It is such a burdensone cliché to mutter that something is so bizarrely contrary to personal welfare that it is like turkeys voting for Christmas. I thought that twenty four blackbirds voting for pies might be a fresher analogy. This is not just because of the nursery rhyme but because blackbirds’ songs are as pretty and complex as any, while the Russians have a penchant for the lachrymose. Russians? Well, they have just been asked to name their country’s heroes in a national poll. Joe Stalin was No. 3! Well, since it is Russia, maybe the analogy should be that it is like bears voting to be shackled to dance away their lives, encircled by grinning humans.
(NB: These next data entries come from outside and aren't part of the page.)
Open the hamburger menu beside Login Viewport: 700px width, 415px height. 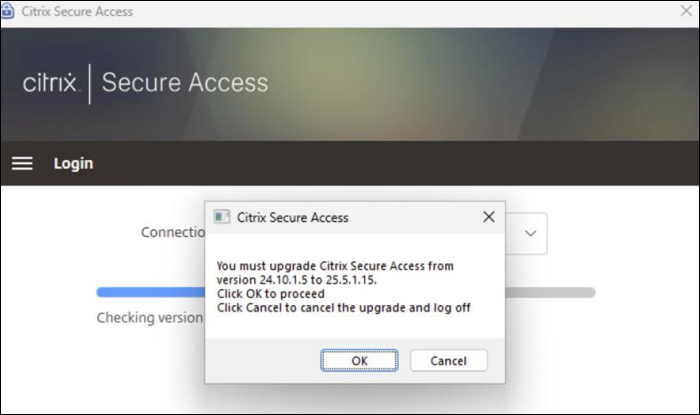tap(22, 163)
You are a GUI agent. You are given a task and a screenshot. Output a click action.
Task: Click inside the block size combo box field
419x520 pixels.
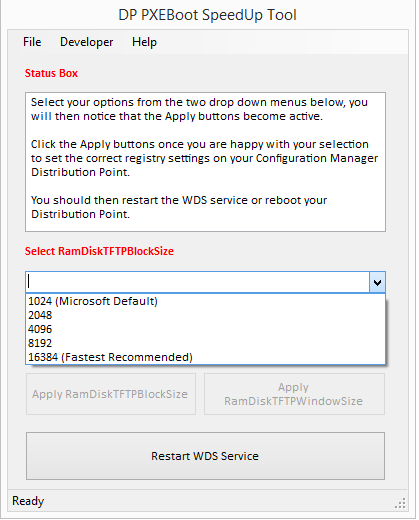[197, 282]
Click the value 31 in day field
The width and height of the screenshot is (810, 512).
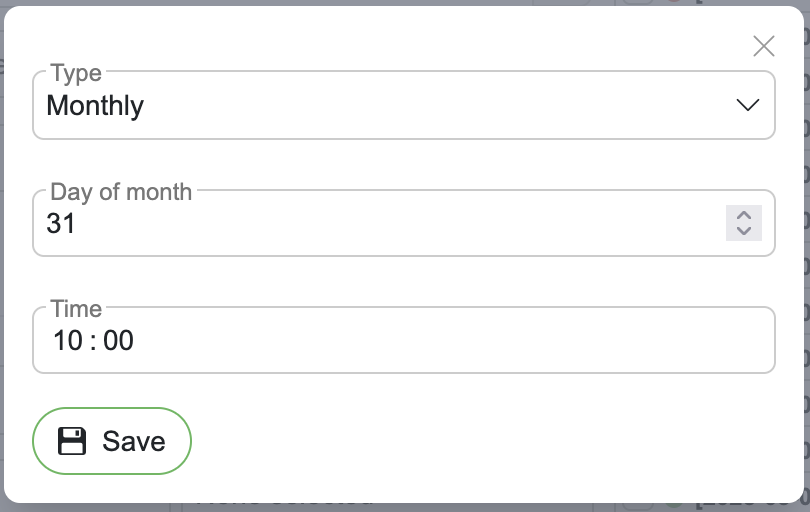tap(61, 223)
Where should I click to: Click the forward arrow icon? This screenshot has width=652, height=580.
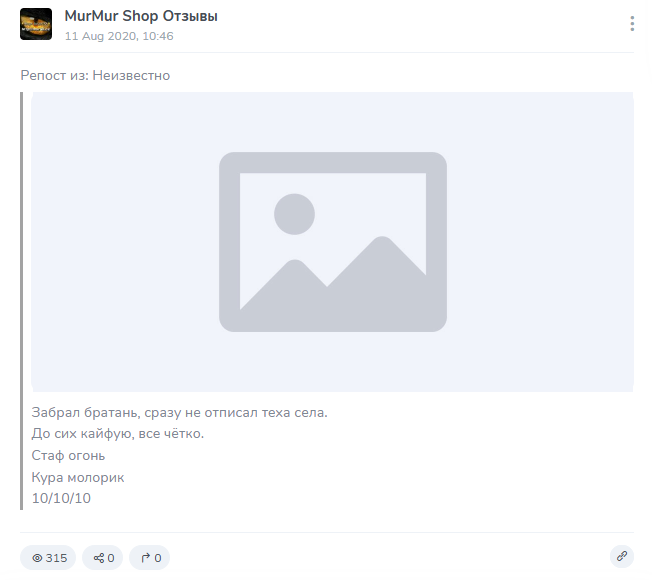pyautogui.click(x=145, y=558)
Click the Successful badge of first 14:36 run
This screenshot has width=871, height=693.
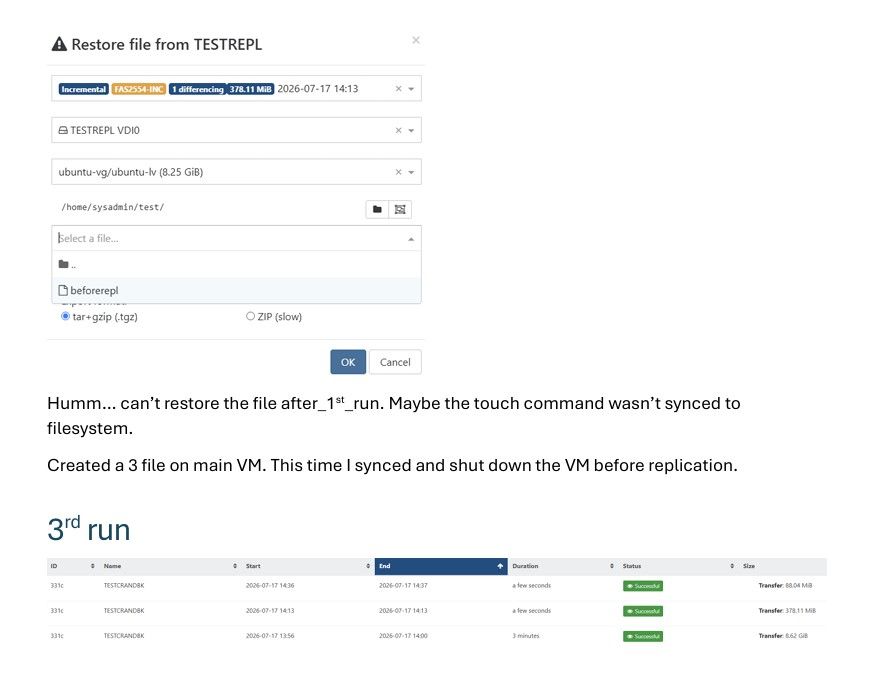pyautogui.click(x=643, y=586)
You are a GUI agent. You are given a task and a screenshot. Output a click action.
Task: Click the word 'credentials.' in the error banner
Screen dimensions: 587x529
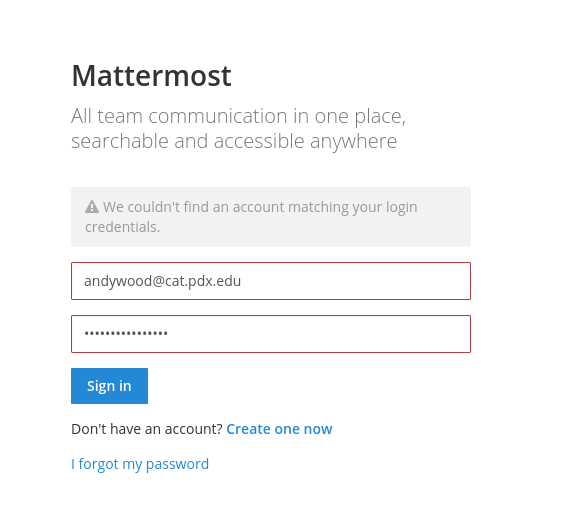point(122,227)
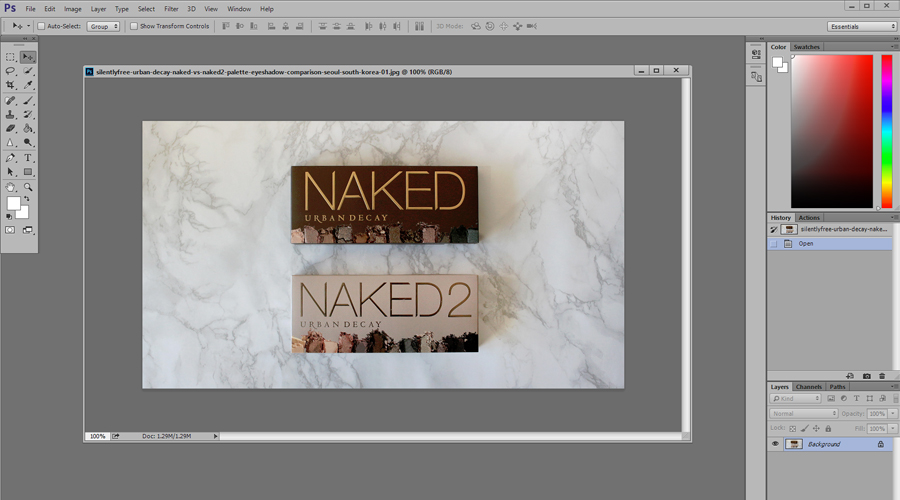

I called in to the tele room just now to catch up on the Presidential run-off here. It is very close with less than one per cent difference in total votes cast. While I was wondering about the consequences of either candidate getting in, along the bottom of the Sky screen was the breaking news concerning the Russian vote. Well, riddle me with bullets from a Kalashnikov! What does this say about memory, herd mentality, nationalism, love of one’s land or social drives? Tens of millions died under Stalin’s yoke. There were the pogroms against intellectual and religious dissidents and those peasants whose faces did not fit. And there were the vast military marches into death against Hitler, whose people and troops were themselves almost exactly mirroring the grotesque tragedy of their enemy. It is a paradox that, when the chips are down, the collective urge is more powerful than the individual. Even when choosing the former means almost certain death. Wars are fought between collectives and if enough fear is instilled in the individual, then s/he will generally throw her/his lot in with the herd led by its powerful oppressor. However, sometimes, particularly in democracies, under the icy illumination of historical rationale, heroes become villains, victories become Pyrrhic, dissidents turn into saviours and a sense of incredulity develops between the then and the now. We wonder what led us humans to do such appalling things. The holocaust. The many examples of genocide in countries who have dictatorships.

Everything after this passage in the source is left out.